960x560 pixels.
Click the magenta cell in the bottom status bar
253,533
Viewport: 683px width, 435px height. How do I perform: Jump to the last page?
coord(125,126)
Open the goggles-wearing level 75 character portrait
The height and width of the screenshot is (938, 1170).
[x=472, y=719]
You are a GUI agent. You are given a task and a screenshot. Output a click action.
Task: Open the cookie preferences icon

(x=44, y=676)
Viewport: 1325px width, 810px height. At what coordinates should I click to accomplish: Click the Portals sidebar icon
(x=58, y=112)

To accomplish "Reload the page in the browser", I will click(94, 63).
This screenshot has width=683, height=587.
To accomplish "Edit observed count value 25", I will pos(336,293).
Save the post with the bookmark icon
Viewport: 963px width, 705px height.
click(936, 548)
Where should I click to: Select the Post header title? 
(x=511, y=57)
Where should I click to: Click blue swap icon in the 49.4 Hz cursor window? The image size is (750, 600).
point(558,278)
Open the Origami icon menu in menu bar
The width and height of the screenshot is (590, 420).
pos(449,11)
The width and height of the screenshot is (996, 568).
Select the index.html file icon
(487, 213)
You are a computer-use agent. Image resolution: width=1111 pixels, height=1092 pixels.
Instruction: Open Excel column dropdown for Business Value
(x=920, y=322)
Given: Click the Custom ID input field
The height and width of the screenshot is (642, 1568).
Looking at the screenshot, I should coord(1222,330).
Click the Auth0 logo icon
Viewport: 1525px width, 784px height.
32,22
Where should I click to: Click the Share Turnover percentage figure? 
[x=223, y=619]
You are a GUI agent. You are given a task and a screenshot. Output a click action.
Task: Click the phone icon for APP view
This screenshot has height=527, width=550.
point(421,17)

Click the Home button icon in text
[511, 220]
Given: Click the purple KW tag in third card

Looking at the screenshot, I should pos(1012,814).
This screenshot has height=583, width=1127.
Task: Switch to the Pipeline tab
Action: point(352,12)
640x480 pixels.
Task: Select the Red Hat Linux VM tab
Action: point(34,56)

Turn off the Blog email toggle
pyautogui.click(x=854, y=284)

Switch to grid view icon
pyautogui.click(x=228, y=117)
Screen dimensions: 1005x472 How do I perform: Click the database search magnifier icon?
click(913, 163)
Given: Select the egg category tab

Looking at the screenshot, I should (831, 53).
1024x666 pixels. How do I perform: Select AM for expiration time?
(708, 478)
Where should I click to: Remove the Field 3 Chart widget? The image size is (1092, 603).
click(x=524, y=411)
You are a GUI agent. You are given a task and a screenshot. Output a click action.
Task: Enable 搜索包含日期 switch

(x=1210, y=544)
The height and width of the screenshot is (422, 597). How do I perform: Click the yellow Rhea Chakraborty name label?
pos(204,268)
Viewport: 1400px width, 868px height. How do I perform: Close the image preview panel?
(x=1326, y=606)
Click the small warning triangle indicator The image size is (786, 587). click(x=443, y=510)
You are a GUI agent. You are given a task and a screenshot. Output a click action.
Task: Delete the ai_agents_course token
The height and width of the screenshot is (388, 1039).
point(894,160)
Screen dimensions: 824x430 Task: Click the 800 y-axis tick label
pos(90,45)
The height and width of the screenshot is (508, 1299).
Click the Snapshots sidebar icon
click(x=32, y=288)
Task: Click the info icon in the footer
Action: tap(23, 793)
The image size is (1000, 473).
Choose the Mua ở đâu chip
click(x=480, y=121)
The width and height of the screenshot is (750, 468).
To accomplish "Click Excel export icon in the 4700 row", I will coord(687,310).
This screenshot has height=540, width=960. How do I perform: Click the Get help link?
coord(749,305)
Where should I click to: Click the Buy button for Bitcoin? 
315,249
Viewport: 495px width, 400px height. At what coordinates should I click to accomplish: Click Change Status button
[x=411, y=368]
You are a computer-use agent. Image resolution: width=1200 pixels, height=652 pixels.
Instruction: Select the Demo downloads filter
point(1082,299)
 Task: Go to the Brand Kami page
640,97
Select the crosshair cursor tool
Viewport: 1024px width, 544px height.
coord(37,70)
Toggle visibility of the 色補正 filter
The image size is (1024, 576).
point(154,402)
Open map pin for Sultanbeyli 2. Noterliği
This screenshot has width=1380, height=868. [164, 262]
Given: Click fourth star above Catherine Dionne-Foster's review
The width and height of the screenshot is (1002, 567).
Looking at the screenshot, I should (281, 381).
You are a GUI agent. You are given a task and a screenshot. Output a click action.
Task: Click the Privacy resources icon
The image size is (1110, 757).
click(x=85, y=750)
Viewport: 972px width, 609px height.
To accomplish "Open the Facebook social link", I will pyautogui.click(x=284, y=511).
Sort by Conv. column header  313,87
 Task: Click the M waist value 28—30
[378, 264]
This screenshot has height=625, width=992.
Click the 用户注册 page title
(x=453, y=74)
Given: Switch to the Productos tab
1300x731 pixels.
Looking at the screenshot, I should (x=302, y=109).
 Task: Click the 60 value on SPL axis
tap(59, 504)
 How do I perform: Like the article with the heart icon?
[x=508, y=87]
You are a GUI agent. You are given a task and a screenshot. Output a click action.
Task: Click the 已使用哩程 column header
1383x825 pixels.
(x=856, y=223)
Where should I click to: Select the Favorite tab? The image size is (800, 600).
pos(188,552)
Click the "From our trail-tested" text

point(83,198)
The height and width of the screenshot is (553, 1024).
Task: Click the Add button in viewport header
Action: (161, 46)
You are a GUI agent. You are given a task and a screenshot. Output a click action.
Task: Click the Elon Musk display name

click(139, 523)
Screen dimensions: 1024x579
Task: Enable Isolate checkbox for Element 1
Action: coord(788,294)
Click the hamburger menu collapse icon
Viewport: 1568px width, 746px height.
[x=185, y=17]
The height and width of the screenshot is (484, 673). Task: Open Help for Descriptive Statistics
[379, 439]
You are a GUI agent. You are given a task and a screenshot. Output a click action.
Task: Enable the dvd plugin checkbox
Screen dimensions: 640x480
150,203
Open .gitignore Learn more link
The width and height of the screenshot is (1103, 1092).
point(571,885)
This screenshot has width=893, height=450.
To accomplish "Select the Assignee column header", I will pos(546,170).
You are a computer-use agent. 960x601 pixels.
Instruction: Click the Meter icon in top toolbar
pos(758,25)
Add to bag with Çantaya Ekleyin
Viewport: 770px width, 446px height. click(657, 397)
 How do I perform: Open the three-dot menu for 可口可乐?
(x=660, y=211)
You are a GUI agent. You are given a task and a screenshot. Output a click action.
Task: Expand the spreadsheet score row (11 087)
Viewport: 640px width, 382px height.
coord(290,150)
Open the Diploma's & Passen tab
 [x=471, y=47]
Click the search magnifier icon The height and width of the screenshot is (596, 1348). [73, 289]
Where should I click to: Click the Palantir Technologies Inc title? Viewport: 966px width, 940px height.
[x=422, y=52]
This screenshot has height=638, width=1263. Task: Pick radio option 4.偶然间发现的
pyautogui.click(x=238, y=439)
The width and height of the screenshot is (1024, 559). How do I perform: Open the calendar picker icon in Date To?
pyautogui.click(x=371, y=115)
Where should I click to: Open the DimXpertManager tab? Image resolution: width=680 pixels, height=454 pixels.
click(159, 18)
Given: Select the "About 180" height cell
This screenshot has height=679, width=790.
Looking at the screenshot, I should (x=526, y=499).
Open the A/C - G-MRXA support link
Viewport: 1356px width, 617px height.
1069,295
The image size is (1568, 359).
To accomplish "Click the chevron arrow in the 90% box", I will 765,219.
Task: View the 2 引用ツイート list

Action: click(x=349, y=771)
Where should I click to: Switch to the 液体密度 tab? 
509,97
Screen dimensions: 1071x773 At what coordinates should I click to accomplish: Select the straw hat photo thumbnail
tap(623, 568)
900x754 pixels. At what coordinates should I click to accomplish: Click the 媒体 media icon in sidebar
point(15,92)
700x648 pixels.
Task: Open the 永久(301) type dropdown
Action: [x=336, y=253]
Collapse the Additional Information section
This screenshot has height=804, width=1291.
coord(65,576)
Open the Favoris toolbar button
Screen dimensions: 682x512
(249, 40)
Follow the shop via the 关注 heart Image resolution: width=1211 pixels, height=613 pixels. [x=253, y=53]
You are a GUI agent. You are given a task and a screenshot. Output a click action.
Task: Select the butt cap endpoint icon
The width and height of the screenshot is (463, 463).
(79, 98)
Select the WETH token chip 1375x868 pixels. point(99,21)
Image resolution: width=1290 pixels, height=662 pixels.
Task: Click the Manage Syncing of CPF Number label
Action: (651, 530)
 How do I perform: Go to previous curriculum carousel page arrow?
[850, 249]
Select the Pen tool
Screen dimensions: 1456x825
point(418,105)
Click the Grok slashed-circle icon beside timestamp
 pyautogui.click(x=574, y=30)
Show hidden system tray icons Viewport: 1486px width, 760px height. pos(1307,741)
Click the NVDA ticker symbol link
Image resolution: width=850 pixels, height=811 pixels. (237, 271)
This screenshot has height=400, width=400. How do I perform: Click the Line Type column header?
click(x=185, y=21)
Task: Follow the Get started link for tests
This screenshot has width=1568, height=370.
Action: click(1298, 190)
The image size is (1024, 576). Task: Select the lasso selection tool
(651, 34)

WORK REQUEST: For every line above with the word "Follow" in it, make a copy.

ANSWER:
Follow the shop via the 关注 heart Image resolution: width=1211 pixels, height=613 pixels. [x=253, y=53]
Task: Follow the Get started link for tests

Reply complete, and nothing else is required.